Work order:
Skip the pictures and restate, word for word, the lines from the one containing "Task: Click the Refresh icon in menu" to the end of the data below.
↓
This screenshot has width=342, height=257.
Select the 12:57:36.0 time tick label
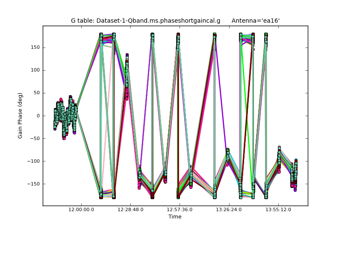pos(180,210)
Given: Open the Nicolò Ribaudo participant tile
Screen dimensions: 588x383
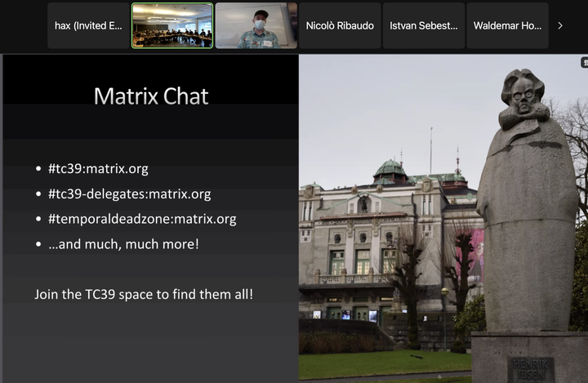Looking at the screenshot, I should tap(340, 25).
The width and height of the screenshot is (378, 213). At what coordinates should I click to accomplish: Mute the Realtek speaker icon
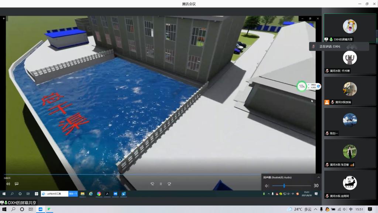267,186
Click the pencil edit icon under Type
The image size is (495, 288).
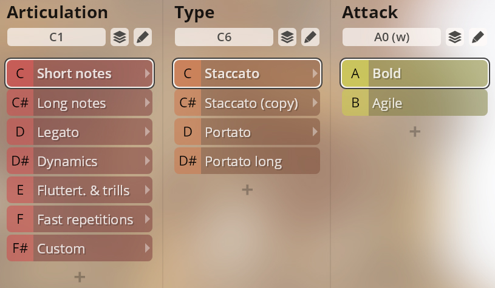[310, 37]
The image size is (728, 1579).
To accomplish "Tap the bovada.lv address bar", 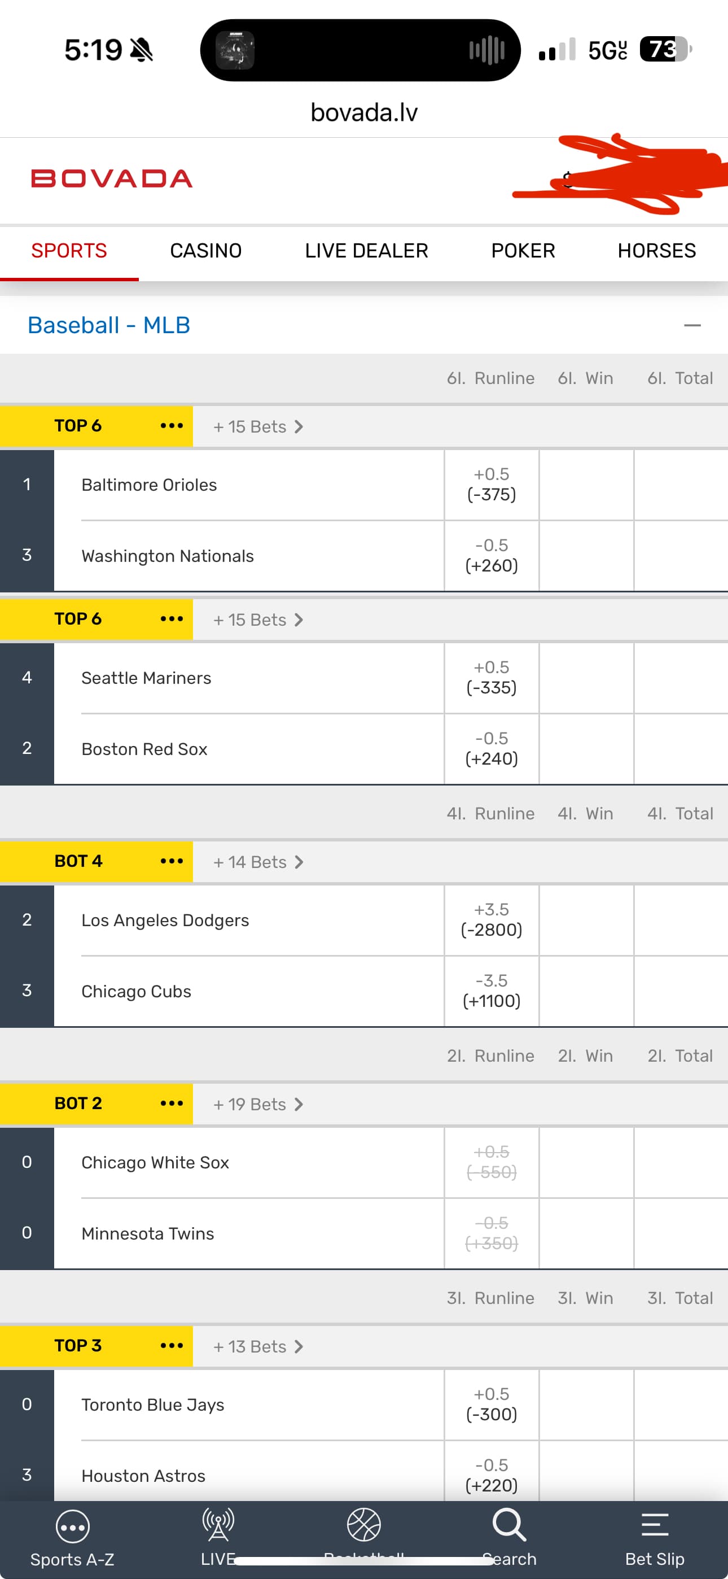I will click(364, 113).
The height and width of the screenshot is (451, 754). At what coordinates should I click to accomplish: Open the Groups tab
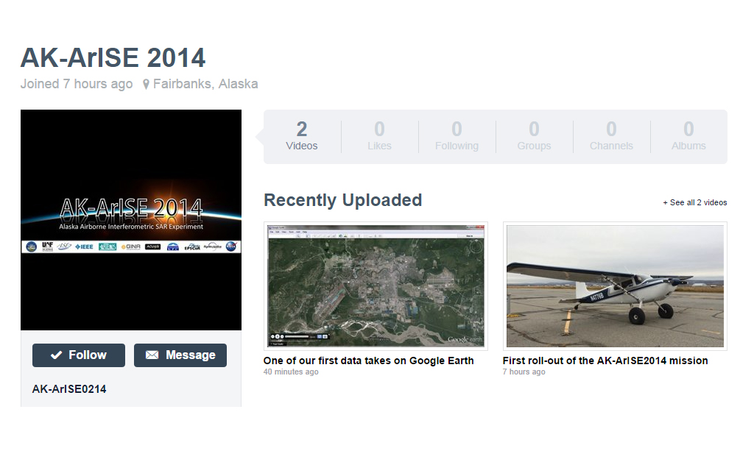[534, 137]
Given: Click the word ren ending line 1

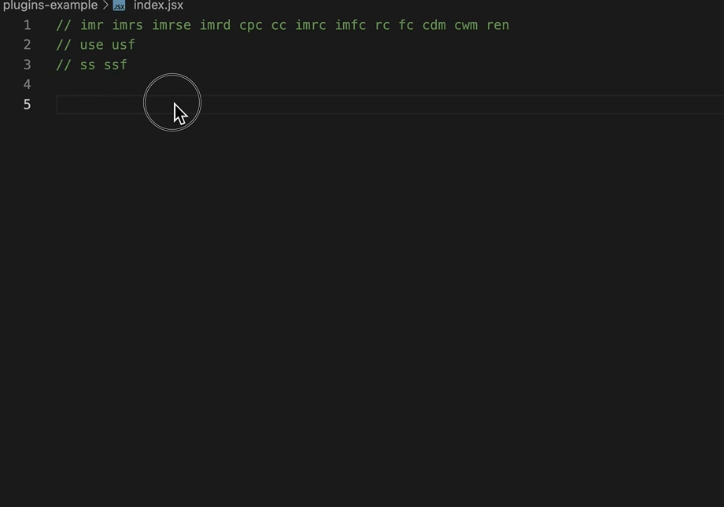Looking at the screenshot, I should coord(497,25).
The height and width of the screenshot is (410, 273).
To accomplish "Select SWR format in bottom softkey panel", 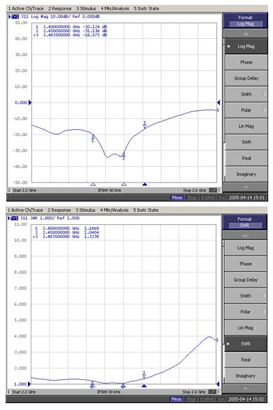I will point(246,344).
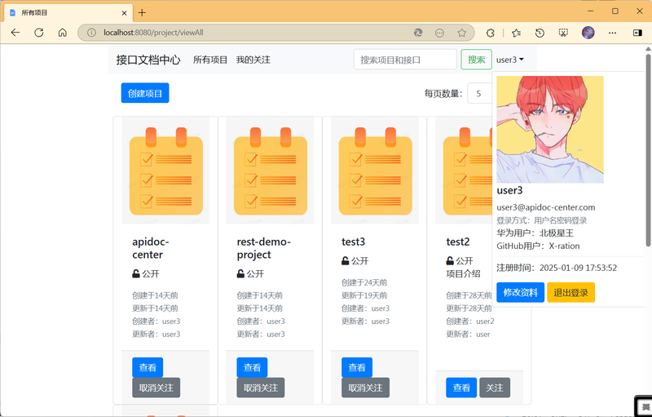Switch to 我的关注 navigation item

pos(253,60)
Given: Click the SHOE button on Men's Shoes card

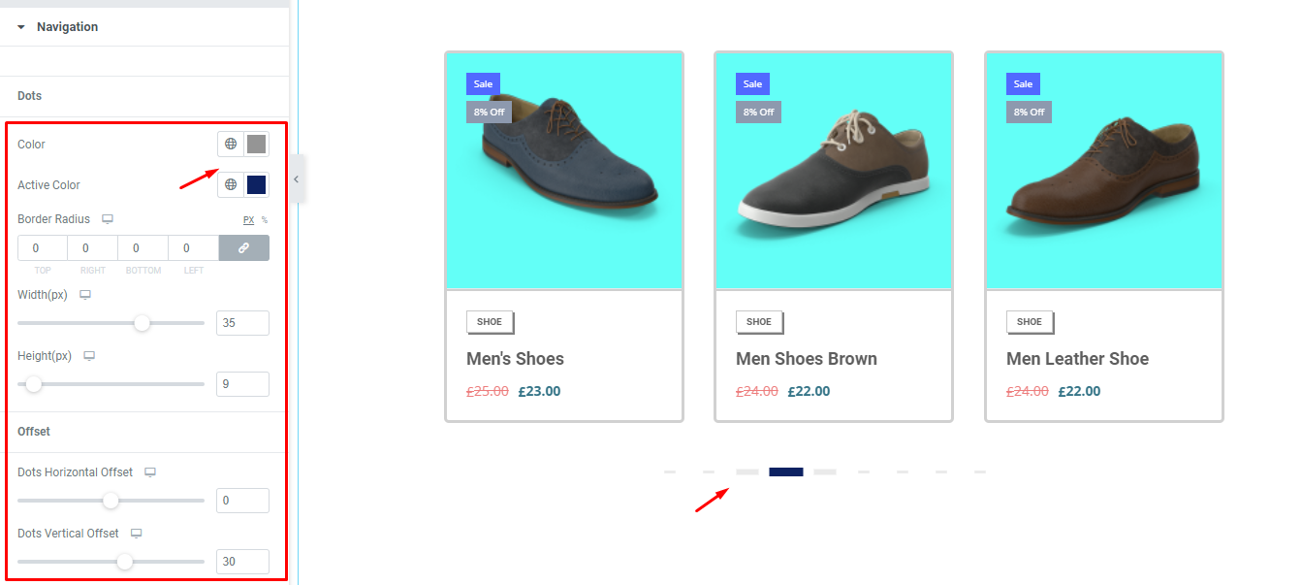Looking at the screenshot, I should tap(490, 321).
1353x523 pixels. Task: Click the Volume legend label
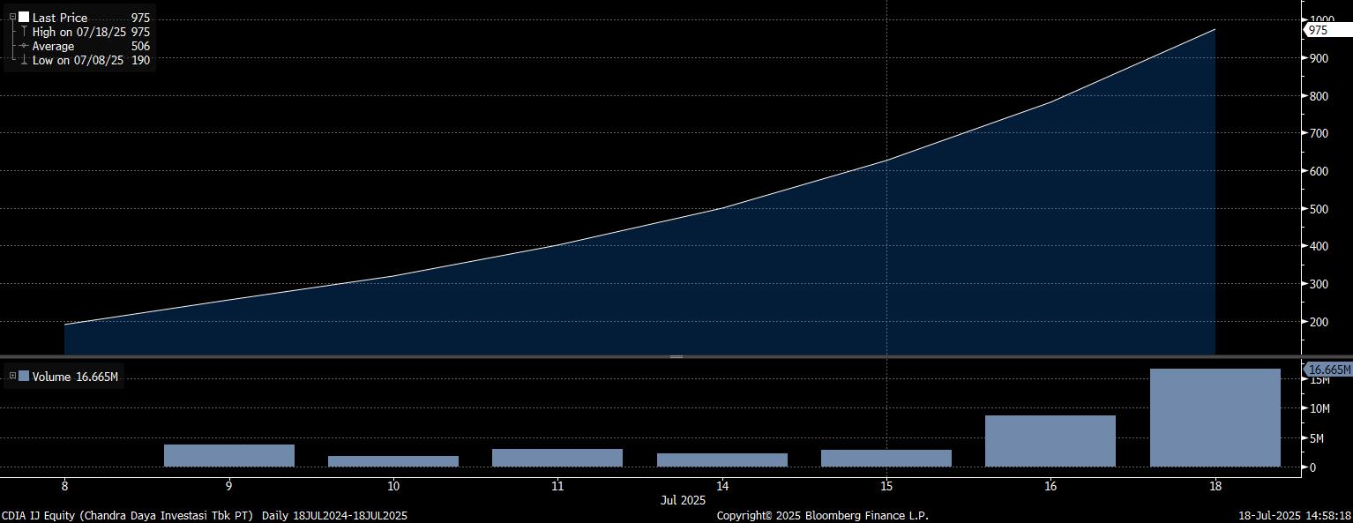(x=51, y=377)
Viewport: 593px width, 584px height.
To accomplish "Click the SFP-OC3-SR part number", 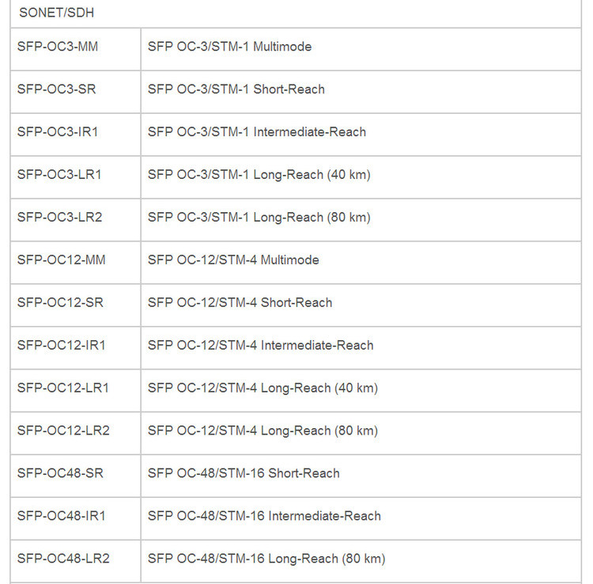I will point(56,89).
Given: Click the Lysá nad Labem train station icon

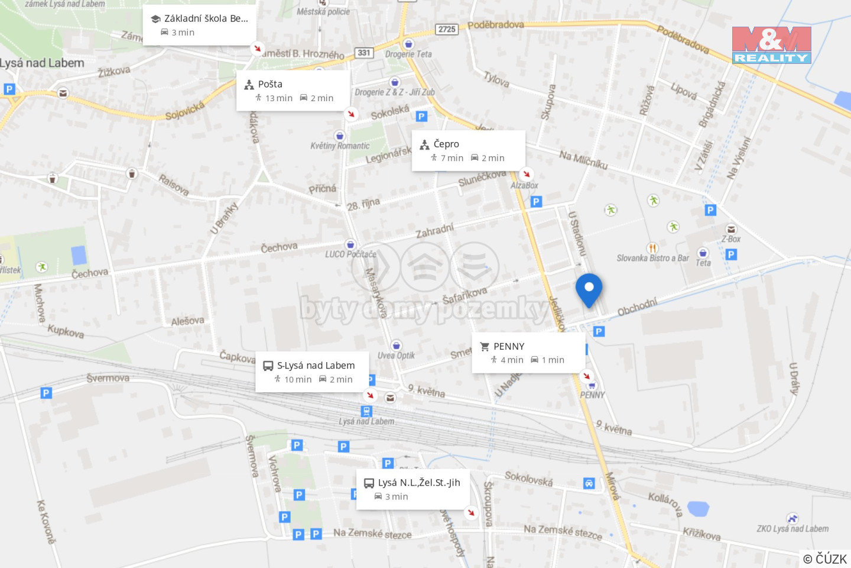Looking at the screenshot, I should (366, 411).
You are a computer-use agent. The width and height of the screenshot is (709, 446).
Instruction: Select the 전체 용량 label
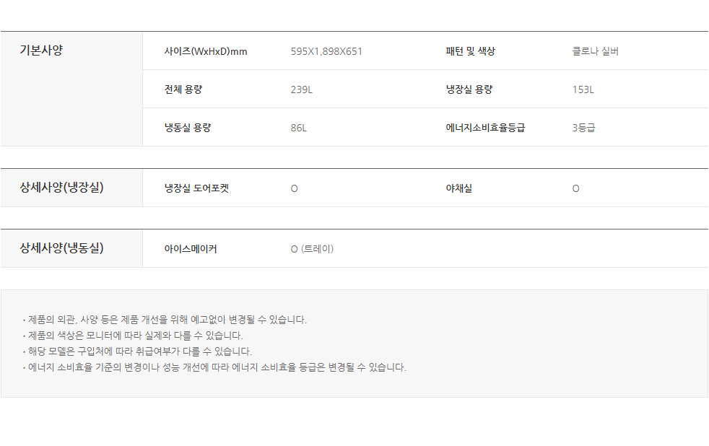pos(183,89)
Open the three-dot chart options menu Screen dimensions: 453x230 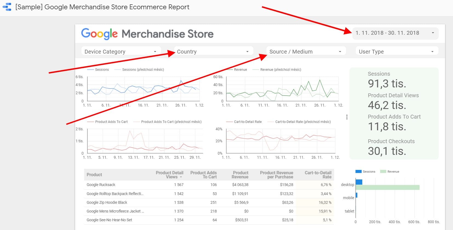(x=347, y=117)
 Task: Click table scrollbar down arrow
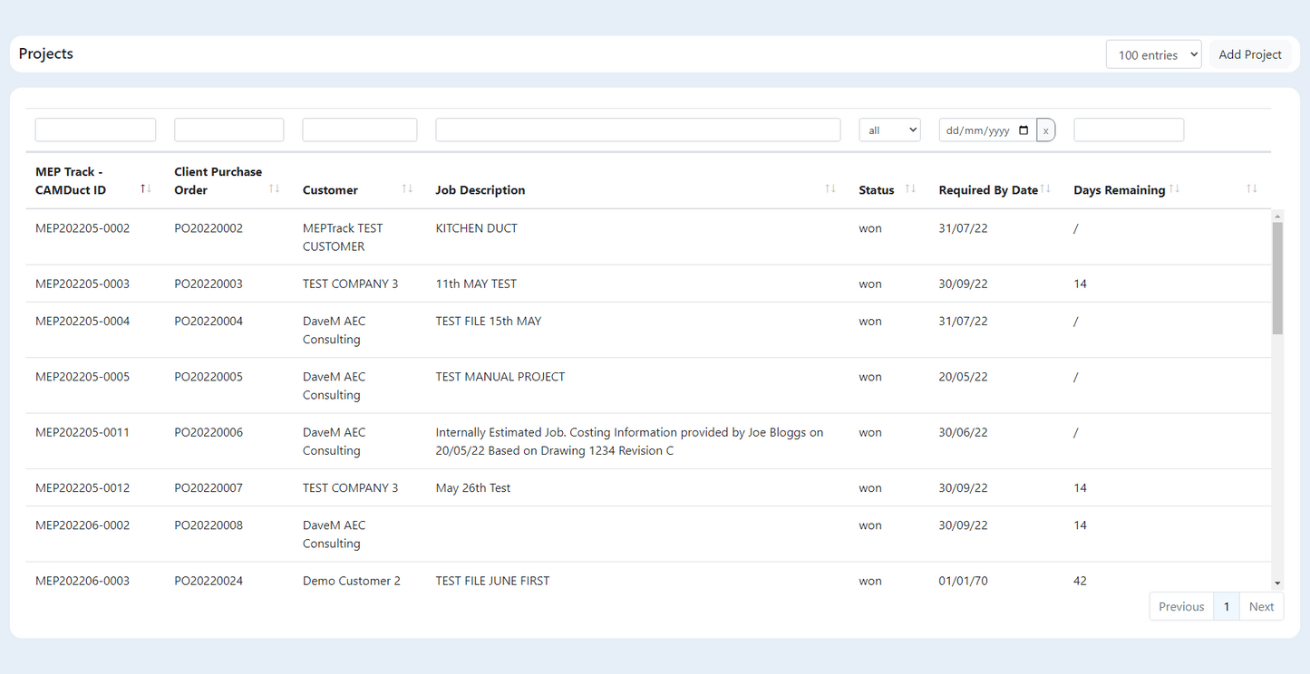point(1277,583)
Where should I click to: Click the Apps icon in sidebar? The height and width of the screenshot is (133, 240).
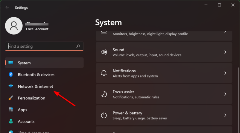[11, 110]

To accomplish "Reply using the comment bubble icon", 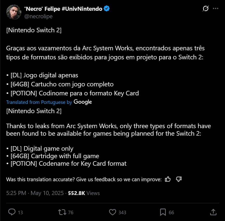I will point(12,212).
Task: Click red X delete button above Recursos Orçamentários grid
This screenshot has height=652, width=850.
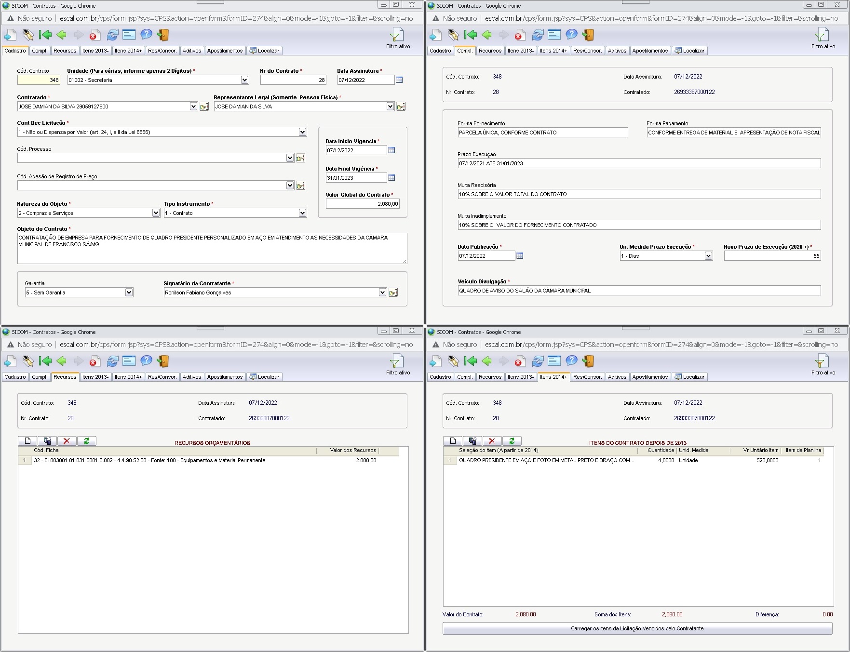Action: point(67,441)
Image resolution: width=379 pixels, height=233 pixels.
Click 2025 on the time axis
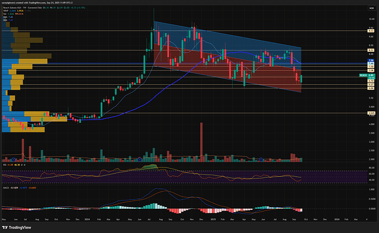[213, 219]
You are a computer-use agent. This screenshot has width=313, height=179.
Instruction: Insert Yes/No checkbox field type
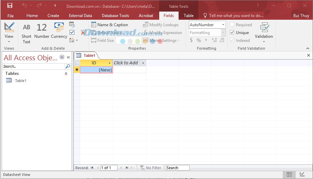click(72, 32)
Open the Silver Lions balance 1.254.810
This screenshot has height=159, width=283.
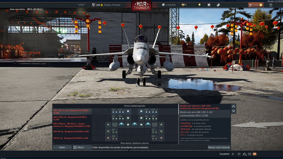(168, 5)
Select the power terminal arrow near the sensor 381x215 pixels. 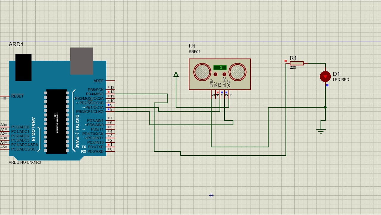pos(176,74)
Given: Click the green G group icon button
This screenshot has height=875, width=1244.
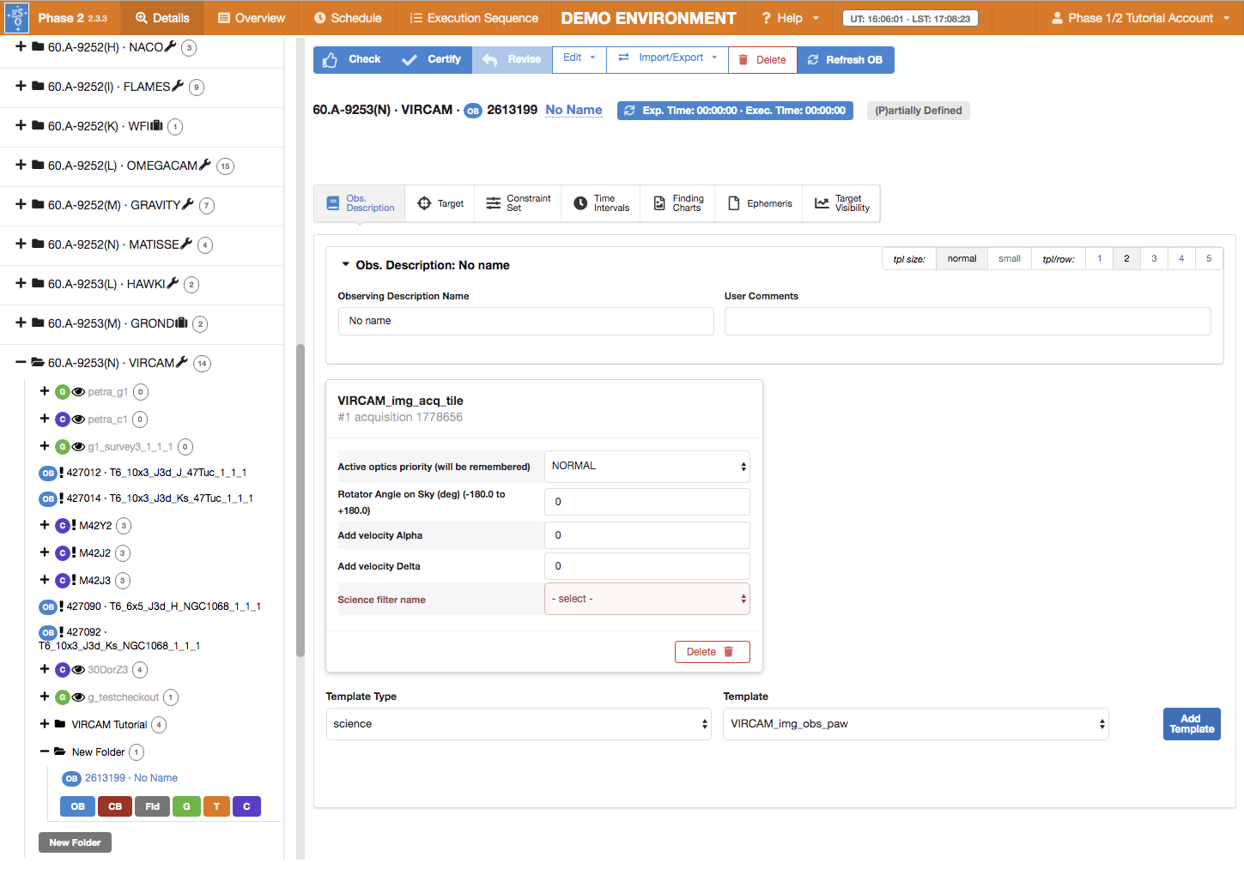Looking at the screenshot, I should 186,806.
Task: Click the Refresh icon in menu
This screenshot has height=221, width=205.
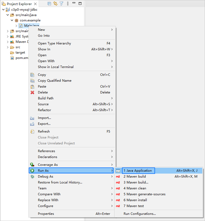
↑
Reply to the task:
Task: Click the Refresh icon in menu
This screenshot has height=221, width=205.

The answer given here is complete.